Alaska Airlines offers free wifi for mobile devices. But hold on; your iPad or tablet isn't a "mobile device"
What is a "mobile device"? This question came up on a recent flight. Alaska Airlines, the hometown favorite airline of Seattleites, announced a change in its in-flight wifi access policy that would provide free wifi for mobile devices through September 30th. On my flight back to Texas last week, the flight attendant announced that our mobile devices could access the internet for free during our flight.
So, what is a "mobile device"?
Previously, internet access on Alaska came at the price of $6.95 for a mobile device or $9.95 for a laptop, each for the duration of the flight. This could cause a bit of an issue if you're as big a geek as I am. If I pay for the laptop access to work but want to up my geek cred by checking in at 20,000 feet on Foursquare, what then? (OK, well, you can go to the mobile site and check in, but it's not nearly as handy as on the mobile app, now, is it?) In-flight pictures taken on a smartphone couldn't be immediately posted without purchasing access for the smartphone as well. Oh, the humanity!
So Alaska had a great idea: provide free access on mobile devices. Give your email address, and you can Foursquare, Twitter and Facebook away from a two-and-a-half-inch screen.
But this begs the question: what is a mobile device? A laptop is mobile in the sense that it can easily be carried around, but it's not mobile in the sense that it requires access through a wireless carrier phone plan. My traveling buddy fired up her iPad, one without a wireless carrier plan. Turns out it's not a "mobile device;" in-flight access is priced at $12.95. The next questions: what if the iPad did have a wireless plan? What about micro-tablets, the Samsung Galaxy Tab and the Velocity Cruz, with seven-inch screens? What determines the definition of a "mobile" device, at least according to Alaska Air?

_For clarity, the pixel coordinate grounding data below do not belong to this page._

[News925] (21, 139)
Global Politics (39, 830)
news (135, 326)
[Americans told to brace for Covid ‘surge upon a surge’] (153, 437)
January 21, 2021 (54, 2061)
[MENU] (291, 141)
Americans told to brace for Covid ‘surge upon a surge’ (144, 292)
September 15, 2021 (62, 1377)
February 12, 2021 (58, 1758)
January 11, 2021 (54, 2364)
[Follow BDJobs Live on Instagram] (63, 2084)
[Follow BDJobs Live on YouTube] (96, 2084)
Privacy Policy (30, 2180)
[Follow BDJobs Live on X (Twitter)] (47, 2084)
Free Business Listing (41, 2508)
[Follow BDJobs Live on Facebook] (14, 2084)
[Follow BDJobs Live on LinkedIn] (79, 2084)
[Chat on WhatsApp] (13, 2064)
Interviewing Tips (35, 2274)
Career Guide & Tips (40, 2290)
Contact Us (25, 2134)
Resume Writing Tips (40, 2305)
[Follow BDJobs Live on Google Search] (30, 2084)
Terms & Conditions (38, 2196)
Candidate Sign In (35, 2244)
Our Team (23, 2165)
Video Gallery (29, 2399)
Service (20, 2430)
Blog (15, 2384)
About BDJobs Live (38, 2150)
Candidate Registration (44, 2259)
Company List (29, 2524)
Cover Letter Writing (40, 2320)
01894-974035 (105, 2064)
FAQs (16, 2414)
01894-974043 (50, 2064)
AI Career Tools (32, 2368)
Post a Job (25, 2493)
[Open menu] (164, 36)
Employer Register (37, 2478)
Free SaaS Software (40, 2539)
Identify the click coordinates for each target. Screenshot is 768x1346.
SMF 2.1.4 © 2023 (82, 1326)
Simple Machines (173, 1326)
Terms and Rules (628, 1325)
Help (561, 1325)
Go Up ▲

Courtesy of the free internet provided via iPhone, "mobile devices" are defined as "web-enabled smart phones and iPod Touches." No tablets, no readers, no microtablets, no in-between third screens.
All well and good and perfectly reasonable on the part of Alaska Air, an airline that I enjoy flying frequently. But the question got me thinking. Outside of the amount of material one might download during a flight, therefore taxing the wifi system, what is the difference between a smartphone and a laptop? How are the in-between devices, the tablets and microtablets, blurring the line between a full workspace and a simple communication device? A smartphone isn't really a phone anymore; the running joke for iPhone users is that the iPhone does everything really well... except make phone calls. And the more than a seed of truth is what makes that joke resonate.
Will these new categories of mobile devices redefine the words we thought we knew, such as "phone" and "laptop"?